Tesla: Supreme Court rejects Musk’s social media supervision

Tesla: Supreme Court rejects Musk’s social media supervision

Elon Musk must first have the car manufacturer approve social media posts about Tesla that could move the share price. It will stay that way even after he goes to the final court.

Tesla boss Elon Musk has failed in his attempt to get rid of controls imposed in 2018 on his social media posts about the electric car manufacturer before the US Supreme Court. The Supreme Court dismissed his petition without a hearing.

Musk had argued that the agreement with the US Securities and Exchange Commission at the time violated his constitutional right to free speech. The SEC countered, among other things, that the waiver of fundamental rights to resolve disputes was not unusual.

In 2018, the SEC enforced that Musk should first have the company approve his contributions to the short message service Twitter about Tesla, which could have an impact on the car manufacturer’s share price. Musk bought Twitter in October 2022 and has since renamed the platform X. It is unclear how strictly he and Tesla adhere to the requirement. The tech billionaire has already failed in two court attempts to overturn the requirement.

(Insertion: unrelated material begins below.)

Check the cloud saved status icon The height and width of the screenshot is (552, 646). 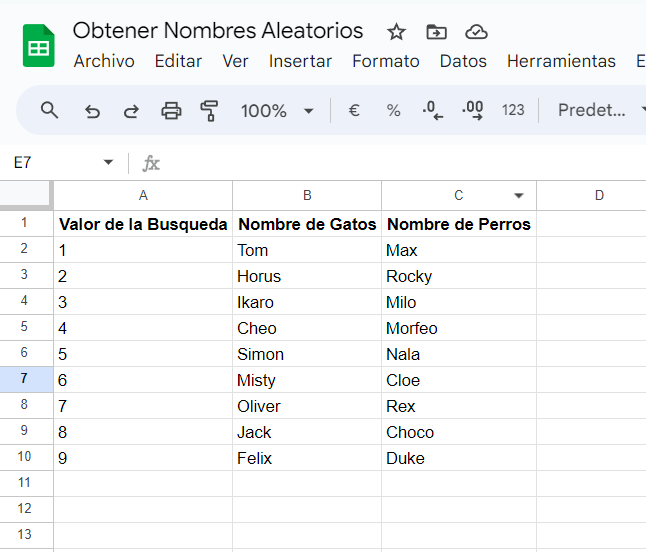476,32
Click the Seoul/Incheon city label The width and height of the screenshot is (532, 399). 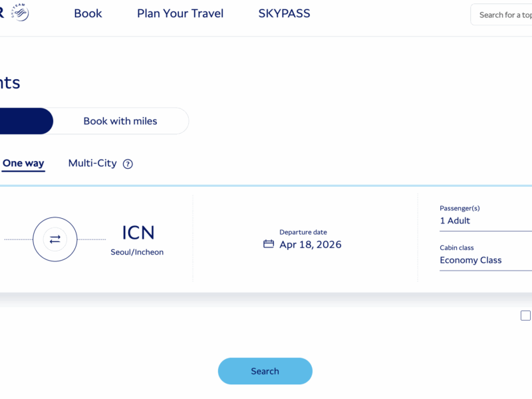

The trigger for the regulation were Musk’s tweets from August 2018. Musk wrote on Twitter at the time that he was considering delisting Tesla from the stock exchange. “Funding secured,” he added. This sentence later sparked a lot of controversy because it turned out that there were no written commitments from investors. The SEC accused Musk of misleading investors and, in addition to supervising his tweets, also forced him to resign as chairman of the Tesla board of directors. In addition, Musk and Tesla each paid a fine of $20 million.